Lodestar Quarterly

Lodestar Quarterly
Figure reaching for a star Issue 6 • Summer 2003 • Poetry

Everything A Nice Girl Needs To Know About The Big Secret

Ali Lemer

This is the big secret
that nice girls are not supposed to know.

They don't want you to know
just how easy it is --

how easy it is
to flip your hair
to flash your smile
to bide your time
to take the money and walk
out of the room
like you're worth a million bucks
even though it's only
a few dozen twenties in your purse;
how easy it is
to finger all the
crisp new bills
before you go home
to shower them off.

That's how easy it is.

How easy is it?
Let's just get a few formalities out of the way.
You already know everything you'll need to know.
You'll need to know
their who, what and where.
They'll want to know
your how and why
and especially your
to what extent.

"So why are you..."
they will say,
but what they mean is
"you're such a nice girl"
because they can't imagine how --
since nice girls don't do that.

(Or at least nice girls don't say they do.
Only bad girls do whatever they want
but of course the price of freedom
is that everyone knows who you are.
Nice girls can't let anyone know they're bad.)

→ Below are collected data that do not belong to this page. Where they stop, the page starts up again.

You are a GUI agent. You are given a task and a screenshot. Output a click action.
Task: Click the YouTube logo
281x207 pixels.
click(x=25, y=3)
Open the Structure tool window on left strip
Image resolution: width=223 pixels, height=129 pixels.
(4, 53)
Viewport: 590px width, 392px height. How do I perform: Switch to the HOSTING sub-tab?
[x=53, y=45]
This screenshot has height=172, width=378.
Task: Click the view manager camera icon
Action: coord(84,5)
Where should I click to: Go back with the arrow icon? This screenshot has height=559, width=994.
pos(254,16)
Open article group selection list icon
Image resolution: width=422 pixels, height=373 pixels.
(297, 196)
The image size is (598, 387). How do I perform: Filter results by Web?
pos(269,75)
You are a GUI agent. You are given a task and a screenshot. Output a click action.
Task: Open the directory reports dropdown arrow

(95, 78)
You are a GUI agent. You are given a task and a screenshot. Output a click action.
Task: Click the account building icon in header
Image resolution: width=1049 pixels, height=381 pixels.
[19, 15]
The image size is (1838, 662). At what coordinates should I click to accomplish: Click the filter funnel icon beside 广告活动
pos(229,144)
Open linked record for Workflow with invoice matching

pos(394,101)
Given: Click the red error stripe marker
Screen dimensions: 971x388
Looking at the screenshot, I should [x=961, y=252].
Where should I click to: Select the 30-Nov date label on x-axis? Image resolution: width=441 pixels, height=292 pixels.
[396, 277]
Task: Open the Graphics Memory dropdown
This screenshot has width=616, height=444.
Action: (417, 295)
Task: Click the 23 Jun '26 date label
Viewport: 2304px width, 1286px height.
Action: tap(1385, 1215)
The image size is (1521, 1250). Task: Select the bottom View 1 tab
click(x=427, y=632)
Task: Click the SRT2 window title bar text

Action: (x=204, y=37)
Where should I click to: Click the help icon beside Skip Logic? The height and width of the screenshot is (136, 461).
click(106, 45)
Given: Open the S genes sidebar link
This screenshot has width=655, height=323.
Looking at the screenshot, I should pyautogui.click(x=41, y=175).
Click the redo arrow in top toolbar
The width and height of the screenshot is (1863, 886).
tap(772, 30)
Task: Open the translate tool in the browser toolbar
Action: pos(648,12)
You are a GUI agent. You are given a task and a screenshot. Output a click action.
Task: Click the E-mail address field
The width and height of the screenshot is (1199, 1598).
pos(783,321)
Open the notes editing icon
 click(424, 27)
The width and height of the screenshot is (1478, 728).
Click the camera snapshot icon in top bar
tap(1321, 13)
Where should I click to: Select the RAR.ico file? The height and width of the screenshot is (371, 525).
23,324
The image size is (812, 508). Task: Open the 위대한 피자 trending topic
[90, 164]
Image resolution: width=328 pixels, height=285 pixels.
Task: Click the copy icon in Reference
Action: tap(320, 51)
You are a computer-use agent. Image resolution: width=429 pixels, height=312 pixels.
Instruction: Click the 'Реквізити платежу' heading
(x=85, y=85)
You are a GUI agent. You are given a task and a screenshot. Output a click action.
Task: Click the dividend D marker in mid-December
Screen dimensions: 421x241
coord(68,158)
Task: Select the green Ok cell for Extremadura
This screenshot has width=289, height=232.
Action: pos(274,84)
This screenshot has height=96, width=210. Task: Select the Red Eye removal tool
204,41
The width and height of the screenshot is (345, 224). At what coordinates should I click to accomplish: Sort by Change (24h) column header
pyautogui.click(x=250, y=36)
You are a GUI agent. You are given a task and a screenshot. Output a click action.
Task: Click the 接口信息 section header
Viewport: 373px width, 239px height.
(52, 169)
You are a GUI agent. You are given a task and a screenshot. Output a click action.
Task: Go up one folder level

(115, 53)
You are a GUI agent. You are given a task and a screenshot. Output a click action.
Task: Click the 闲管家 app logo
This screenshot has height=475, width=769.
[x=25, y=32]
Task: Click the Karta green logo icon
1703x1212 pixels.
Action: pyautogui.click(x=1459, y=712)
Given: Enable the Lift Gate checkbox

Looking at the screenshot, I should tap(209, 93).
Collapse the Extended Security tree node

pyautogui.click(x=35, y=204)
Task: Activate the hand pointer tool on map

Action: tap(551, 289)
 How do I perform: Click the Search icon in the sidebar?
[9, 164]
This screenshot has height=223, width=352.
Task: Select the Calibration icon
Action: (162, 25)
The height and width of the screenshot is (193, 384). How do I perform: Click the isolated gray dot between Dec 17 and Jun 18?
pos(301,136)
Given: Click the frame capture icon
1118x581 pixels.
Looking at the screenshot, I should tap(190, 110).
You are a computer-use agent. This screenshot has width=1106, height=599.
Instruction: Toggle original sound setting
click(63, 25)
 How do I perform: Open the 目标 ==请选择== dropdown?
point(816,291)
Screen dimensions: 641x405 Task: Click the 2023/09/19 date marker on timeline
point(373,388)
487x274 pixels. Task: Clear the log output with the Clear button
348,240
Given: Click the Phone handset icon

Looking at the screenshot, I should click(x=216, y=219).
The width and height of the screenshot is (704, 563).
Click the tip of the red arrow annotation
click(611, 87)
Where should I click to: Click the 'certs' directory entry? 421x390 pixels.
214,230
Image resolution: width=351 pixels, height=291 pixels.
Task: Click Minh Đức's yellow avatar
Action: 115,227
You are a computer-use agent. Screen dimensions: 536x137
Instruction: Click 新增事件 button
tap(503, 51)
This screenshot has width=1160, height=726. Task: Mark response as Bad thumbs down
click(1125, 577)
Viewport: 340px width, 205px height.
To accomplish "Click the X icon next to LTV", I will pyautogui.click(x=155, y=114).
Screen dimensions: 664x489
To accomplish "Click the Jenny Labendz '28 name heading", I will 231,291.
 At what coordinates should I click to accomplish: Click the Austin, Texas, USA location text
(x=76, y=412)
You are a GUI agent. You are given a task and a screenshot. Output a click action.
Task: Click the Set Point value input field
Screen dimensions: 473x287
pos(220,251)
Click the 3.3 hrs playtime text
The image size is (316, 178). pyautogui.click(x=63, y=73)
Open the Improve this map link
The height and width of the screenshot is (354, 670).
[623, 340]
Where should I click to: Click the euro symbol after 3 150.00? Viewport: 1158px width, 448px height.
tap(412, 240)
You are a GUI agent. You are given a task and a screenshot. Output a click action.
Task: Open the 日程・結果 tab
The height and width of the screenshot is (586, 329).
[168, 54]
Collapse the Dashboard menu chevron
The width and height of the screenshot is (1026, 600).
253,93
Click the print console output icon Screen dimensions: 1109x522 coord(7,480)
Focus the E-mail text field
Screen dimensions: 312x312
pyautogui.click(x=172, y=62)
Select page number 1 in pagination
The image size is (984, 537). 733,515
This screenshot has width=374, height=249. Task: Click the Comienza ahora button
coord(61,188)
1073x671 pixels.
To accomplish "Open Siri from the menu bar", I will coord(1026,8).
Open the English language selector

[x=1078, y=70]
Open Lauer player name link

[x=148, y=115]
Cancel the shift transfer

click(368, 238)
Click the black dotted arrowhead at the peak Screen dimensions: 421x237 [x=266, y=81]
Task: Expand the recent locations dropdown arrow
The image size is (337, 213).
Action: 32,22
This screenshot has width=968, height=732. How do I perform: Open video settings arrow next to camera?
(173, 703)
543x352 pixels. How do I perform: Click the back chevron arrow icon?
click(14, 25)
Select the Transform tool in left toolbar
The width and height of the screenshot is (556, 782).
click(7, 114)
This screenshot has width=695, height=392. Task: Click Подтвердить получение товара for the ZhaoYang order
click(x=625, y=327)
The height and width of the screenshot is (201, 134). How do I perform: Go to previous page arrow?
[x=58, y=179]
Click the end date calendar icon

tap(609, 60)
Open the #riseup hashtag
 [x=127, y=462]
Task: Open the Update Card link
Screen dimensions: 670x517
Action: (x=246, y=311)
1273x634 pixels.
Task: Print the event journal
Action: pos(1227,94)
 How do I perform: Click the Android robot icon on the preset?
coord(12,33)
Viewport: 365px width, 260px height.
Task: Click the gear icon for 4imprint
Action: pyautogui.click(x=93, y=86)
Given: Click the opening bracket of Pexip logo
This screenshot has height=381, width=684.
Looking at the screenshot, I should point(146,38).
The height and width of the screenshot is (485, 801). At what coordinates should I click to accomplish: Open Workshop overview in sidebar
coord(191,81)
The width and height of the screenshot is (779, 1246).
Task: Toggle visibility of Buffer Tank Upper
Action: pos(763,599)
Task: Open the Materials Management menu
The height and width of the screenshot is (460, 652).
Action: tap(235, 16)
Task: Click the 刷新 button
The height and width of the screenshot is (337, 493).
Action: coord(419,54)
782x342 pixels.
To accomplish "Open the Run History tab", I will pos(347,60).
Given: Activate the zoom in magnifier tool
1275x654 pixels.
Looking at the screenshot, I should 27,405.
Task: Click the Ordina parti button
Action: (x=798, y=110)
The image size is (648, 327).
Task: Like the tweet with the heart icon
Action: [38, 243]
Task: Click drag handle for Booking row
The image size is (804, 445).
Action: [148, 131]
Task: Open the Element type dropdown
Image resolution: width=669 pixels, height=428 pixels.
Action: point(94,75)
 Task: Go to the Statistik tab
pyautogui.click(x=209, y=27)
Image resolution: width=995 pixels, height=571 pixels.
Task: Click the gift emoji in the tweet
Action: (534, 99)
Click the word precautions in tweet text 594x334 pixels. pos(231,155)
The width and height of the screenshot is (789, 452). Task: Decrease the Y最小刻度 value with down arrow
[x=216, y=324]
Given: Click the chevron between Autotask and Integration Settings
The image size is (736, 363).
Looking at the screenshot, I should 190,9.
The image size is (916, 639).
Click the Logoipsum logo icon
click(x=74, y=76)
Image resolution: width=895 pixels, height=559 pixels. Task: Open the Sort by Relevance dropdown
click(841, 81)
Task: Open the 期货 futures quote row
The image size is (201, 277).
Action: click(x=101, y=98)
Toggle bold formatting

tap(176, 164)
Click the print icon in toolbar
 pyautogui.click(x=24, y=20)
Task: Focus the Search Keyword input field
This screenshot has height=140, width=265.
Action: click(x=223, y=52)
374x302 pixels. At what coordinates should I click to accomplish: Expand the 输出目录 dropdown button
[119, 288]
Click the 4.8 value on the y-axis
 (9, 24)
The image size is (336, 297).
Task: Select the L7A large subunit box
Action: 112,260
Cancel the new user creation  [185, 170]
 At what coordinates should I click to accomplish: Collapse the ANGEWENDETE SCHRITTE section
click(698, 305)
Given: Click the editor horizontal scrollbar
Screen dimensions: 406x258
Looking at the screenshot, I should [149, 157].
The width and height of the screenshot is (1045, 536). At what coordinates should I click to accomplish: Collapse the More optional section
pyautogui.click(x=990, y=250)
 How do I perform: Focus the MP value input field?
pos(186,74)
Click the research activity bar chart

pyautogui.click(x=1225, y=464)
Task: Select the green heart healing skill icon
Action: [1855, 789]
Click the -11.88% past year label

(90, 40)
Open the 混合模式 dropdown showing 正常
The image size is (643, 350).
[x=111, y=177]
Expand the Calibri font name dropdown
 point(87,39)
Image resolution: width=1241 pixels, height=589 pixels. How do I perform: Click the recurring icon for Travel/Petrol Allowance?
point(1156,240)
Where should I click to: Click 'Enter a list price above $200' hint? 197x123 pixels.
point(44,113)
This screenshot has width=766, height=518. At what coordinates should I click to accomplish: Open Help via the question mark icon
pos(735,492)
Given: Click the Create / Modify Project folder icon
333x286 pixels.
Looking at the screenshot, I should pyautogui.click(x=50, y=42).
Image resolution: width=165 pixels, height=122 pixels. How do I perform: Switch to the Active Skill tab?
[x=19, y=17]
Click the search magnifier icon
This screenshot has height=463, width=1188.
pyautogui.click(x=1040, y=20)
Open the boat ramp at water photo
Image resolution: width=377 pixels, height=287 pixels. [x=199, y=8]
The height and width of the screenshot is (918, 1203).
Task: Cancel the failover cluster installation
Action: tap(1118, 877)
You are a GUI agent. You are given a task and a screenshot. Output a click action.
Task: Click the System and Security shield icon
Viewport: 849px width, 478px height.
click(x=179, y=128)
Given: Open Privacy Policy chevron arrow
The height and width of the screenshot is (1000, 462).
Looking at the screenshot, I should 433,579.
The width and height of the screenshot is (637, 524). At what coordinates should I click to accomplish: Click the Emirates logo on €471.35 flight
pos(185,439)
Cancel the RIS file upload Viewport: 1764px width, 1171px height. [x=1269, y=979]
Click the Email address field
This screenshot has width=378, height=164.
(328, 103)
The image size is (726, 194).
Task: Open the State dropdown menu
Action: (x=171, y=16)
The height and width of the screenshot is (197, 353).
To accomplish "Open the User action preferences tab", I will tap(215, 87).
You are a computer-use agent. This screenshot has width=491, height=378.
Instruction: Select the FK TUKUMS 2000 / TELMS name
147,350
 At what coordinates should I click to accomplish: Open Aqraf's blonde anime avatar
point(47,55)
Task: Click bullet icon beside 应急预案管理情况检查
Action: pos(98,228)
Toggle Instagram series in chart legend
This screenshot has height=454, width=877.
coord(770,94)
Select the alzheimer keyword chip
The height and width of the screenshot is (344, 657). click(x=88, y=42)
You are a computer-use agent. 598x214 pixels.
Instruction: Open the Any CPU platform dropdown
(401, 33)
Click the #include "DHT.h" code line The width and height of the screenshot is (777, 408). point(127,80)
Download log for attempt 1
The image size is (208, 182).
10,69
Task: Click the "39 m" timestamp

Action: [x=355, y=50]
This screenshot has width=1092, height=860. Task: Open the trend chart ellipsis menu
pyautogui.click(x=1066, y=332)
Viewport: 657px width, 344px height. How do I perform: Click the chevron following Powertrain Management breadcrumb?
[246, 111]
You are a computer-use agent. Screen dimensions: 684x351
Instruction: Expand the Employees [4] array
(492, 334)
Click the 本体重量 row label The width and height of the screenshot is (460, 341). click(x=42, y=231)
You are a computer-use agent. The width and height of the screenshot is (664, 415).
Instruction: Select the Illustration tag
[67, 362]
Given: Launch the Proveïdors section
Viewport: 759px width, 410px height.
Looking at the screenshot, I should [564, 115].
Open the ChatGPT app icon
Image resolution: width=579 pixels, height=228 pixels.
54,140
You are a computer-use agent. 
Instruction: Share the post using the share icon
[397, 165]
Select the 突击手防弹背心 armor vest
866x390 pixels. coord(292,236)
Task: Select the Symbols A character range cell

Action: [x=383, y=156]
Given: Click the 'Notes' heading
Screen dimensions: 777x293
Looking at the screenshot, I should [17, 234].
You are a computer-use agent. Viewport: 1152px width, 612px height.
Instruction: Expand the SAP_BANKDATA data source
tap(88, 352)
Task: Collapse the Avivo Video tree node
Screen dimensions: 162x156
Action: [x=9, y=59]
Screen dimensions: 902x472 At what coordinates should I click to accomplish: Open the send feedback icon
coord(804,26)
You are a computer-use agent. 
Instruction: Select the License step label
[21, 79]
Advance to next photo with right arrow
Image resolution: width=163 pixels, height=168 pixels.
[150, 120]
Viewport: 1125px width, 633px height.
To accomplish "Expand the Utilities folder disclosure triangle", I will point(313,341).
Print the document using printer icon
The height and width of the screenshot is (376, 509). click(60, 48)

"Nice girls have to eat, too"
you can say
and yes, it's true:
you will be eating tonight.
(Here's where your "to what extent" comes in.)

But you know this already:
it's not hard and
it's not like
you haven't done it
a million times before
(a million times nothing is nothing
when you could have been getting something)
and this is something
you can do with your eyes closed.
Just pretend
it's a piece of candy
with the great taste of latex
or maybe mint-flavored
if you bothered.
Just pretend you aren't pretending
who what and where
and especially
to what extent
you are.

How many licks does it take
to get to the center of a tootsie, pop?

That one's easy: three
hundred an hour.
But it's not polite
to ask a girl questions
when she's eating.

They will want to pretend
that you're not a nice girl
because that might mean
they're really bad boys.

ooh you're such a bad boy baby boy
ooh yeah baby boy i'm your nice girl

But remember:
they got what they paid for
and they paid because
you certainly wouldn't
give it to them for free.
You know your economics:
they demand your supplies
and you supply their demands.
Who says women don't have a head for business?

And it's a business doing pleasure with them,
but you don't say that out loud.
They will need to think they're special.
Let them think they are.
They don't want to think of you as nice,
because we all know that nice girls don't
even if bad boys can.

Don't worry:
you won't have to tell them
what you're thinking.
And they'll never ask
because they know that
they don't want to know.

(time is money)
ooh yeah baby
(how much money)
do you like that baby
(how much time)
yeah just like that baby
(is it time?)
yeah baby just like

That is how and why
and especially
to what extent
they don't want to know:
they don't want to wonder
how many other nice girls do.

(You wonder if you winked at all of them,
how many could wink back?
You know it's more than a few
but please don't talk with your mouth full.)

Because no man wants to know
that when he's alone with you
his little princess just might be
his poker buddy's
naughty nurse
his office manager's
cheerleader or
his gastroenterologist's
sexy french maid.

And we don't want them to know the big secret:

that we know
how hard it is --

how hard it is not to laugh
at just how easy it is.

Ali Lemer is a native New Yorker whose non-fiction writing has appeared in publications as oddly diverse as Fangoria, Cybersurfer, Publishers Weekly, LGNY, Women's Hockey, and Black Entertainment. Her poetry has previously been published in the literary journals Aubade and Surgam. With degrees from Columbia University and the University of Chicago, she is officially the most overeducated and underpaid member of her family.